Appellants argue that since the minor daughter was not mentioned in the will the provisions made for her in the letter were sufficient to make that paper a valid codicil to the will. They cite Payne v. Payne, 18 Cal. 291, 302; In re Estate of Cutting, 172 Cal. 191, 194, 155 P. 1002, Ann.Cas.1917D, 1171; and In re Estate of Seiler, 176 Cal. 771, 772, 170 P. 1138, 179 P. 389. The cases are not in point. In the Payne case the testator executed a codicil about three years after the date of the will. The later writing contained the expression, ‘I * * * make, publish and declare this codicil to my last will * * *.’ On appeal the court merely held that the codicil ‘refers to the will, and operates as its republication.’ Hence mention in the codicil of the children omitted from the original will was a sufficient ‘provision’ for them under the code section. In the Cutting case the later writing was expressly declared to be a codicil and the court held that it was a republication on the authority of the Payne case quoting the expression which we have just noted. The Seiler case does not discuss the question for which it is here cited.

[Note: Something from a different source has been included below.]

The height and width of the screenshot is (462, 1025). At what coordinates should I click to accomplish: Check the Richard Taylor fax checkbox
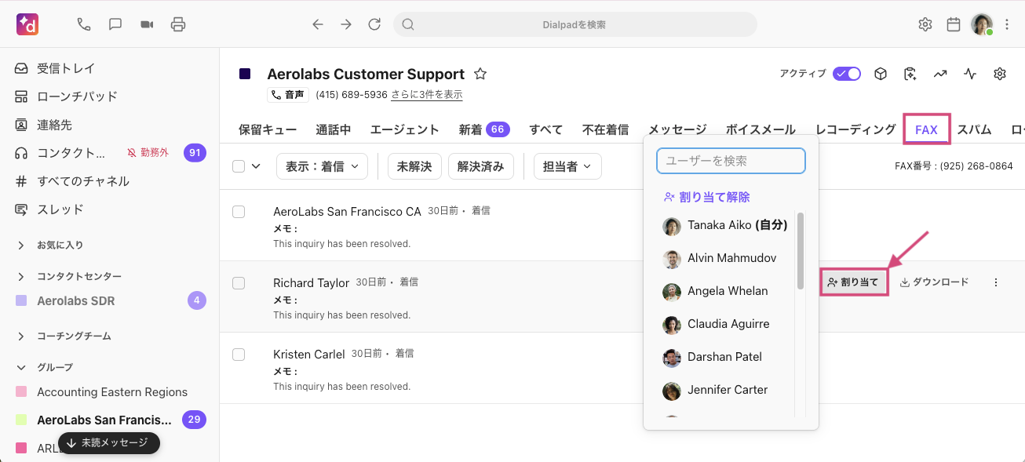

In their final brief the appellants have raised for the first time the question whether the letter of June 25, 1931, does not create a trust in Ida for the benefit of Marian and the others there mentioned. This is an issue far apart from the one raised in the probate court on appellants' petition for the probate of the letter of June 25. As the issues were framed the probate court had nothing before it but the question whether that letter was a codicil to the will or merely a precatory paper addressed to the legatee under the will. This appeal assigns error in the determination of that issue alone. A reviewing court's functions are confined to the inquiry whether error was committed in the proceedings brought up for review. This view is illustrated by what occurred in the Seiler case, supra. The supreme court in department referring to a letter claimed to be a codicil said [170 P. 1140]: ‘This was not a will, but merely the creation of a trust.’ The court in bank said [179 P. 389]: this ‘was not intended as a ruling that any trust created or attempted * * * is not open to attack * * *. This was a will contest * * *. The question of the sufficiency of the trust * * * was a matter not involved.’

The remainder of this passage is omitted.